Tuesday, February 20, 2007

Bad Boys

What is the appeal of the "bad boy?"

They say "Nice guys finish last" and, to a degree, my experience supports this. The guy who holds the door for her gets ignored, even as she walks through the doorway, while the guy who lets the door go, almost hitting her in the face with it, is the one whose baby she has.

Sounds like an exaggeration but I'm guessing many of us HAVE seen the couple where the man's walking ahead, with the mother holding a child in one hand and groceries in the other... and doesn't even bother to hold the door for her.

Oh, you haven't seen that one? I have.

But, with regard to extreme cases or moderate ones, what is the appeal of the "bad boy?"




I don't know if this paradigm exists within the gay community, but fellas, feel free to testify, if you're feelin' it.

11 comments:

Anonymous said...

Well, I think its akin to the "lady in the streets, freak in the sheets" mantra many men live by. Women think that the "bad boy" will put it on 'em behind closed doors. And he probably does. Only problem is, he's missing the first half of that statement. He's not the "gentleman in the streets" that women have in mind. And unfortunately, "penis" (can I type that?) is a powerful thing. You heard about that crazy Astronaut lady. She was SPRUNG! Too often these ladies get caught up off the good D. Not saying its right, or that its smart, lol. It just is what it is.

I think its mental. You know, perception is reality. So if women would tell themselves that all the nice guys have the good D, maybe things would change. *shrugs*

West said...

Ha!

Awesome commentary, BG.

Miz JJ said...

I do not think that women like bad guys. I was going to do a blog on this one day. I think that so-called nice guys are not as nice as they think they are. They are boring, or corny, or have issues with commitment, or have some other defect. Honestly, I think this idea that women do not like nice guys is not necessarily true. I did like B.Good's answer as well.

Anonymous said...

Most bad boys have self-confidence and will smile and maybe even talk to a lady when they hold a door open for them.

Most "nice guys" don't.

It isn't a hard and fast rule, but it's true surprisingly often.

West said...

miz jj: If your experience and observations are different, I can respect that.

david brothers: The confidence factor, eh? Interesting point.

Question to all: Do you think it's also true that many women fail to resolve the difference between what their minds want and what the rest of them craves?

Anonymous said...

Is it really all about the D? I mean, something attracts her to the guy before she even gets the D, right?

I don't know. I have a nice guy and I just LOVE him.
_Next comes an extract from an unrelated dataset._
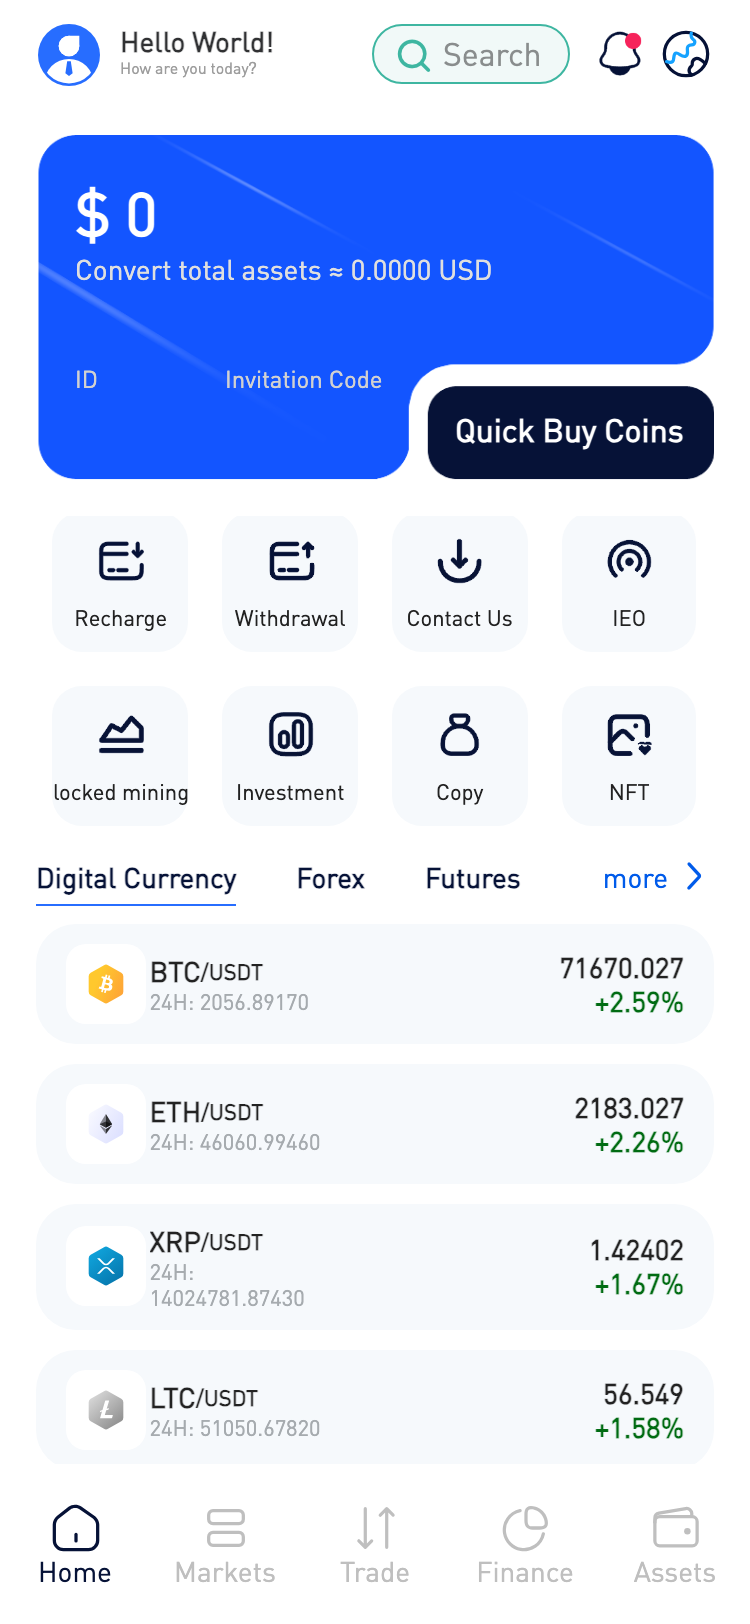Viewport: 750px width, 1624px height.
Task: Open the Withdrawal shortcut
Action: [290, 583]
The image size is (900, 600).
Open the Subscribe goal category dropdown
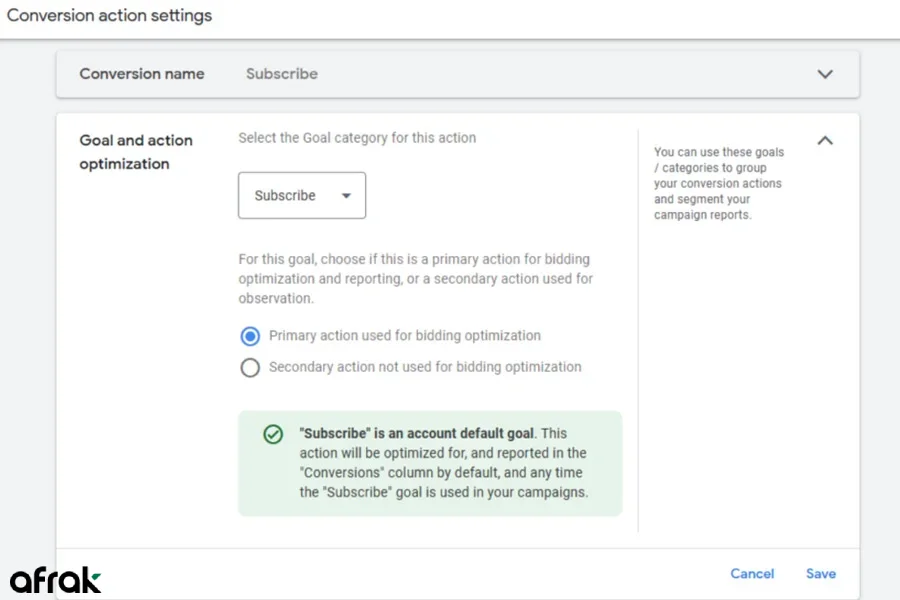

He's a true gentleman and he had the self confidence to spare.

Question to all: Do you think it's also true that many women fail to resolve the difference between what their minds want and what the rest of them craves? ?

I don't think this is a condition that only applies to women. I think that at points in all our lives we struggle with what is good for us and what is just plain good.

West said...

re: chele's "I don't think this is a condition that only applies to women. I think that at points in all our lives we struggle with what is good for us and what is just plain good."

I think you're right. I didn't mean to suggest otherwise.

I just wondered if folks feel this resolution is largely needed, with regard to the "Bad Boy Syndrome."

Anonymous said...

I use to think that nice guys finish list to these supposed bad boys. What I think really happens is that the bad boy persona is more salient. Their hustle is more in your face, you dig? Everything about them is right there on the surface, in my opinion. Leaves nothing to the imagination.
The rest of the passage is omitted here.